If you're new to growing strawberries and/or have limited space, you might try one of the many strawberry pots on the market, or a hanging strawberry basket.
Once the plants mature, they will send out runners with new little plants on them. The more runners the plant sends out, the fewer strawberries it makes, so if you want more strawberries, clip these runners off and plant the baby strawberry plants in other places. These babies will make strawberries and send out runners as well. Let them grow and fill in the area as a ground cover if you like, cutting the runners if you don't get as many strawberries as you like.
Sometimes one of the original plants will die. Put one of the babies in its place. Add compost to the hole before planting.
Strawberry plants don't need much winter protection once established, but new plants should be protected from frost, especially if planted in the autumn.
Keep runners and fruit off of walkways, as they can be slippery when stepped on.
Use mulch to keep down weeds. In wet areas, snails and slugs can be a nuisance (they love strawberries as much as you do!). If you’re finding moist holes in your strawberries from underneath it’s probably slugs.
Don't use poison! Diatomaceous earth sprinkled around the plants deters them (get the kind for gardens,
not for pools). Sprinkle a generous amount -- when slugs crawl over it,
the sharp edges on the diatomaceous earth particles hurt them, so they
stay away. The use of rough rock as mulch helps too.

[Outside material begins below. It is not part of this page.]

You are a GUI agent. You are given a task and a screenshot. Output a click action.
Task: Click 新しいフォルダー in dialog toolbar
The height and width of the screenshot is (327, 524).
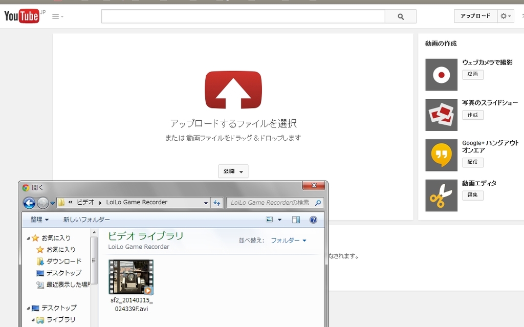[86, 220]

Another trick is to place a bowl in your garden with an inch of beer in the bottom in it and bury it deep enough so a curious cat won’t tip it over. Snails and slugs love beer, and will climb in and literally drink themselves to death!Birds may peck at your strawberries -- these marks are dry and on the upper side of the strawberry. If you have problems with this you can buy strawberry netting to cover your plants when the strawberries are ripening, or put strawberry sized rocks painted red around your plants to fool the birds into thinking your strawberries aren't good to eat.
You can eat your strawberries fresh, dry or freeze strawberries, or use them in jam, preserves, and desserts.
The dried leaves make a tasty tea -- just put them in a tea ball and steep in hot water.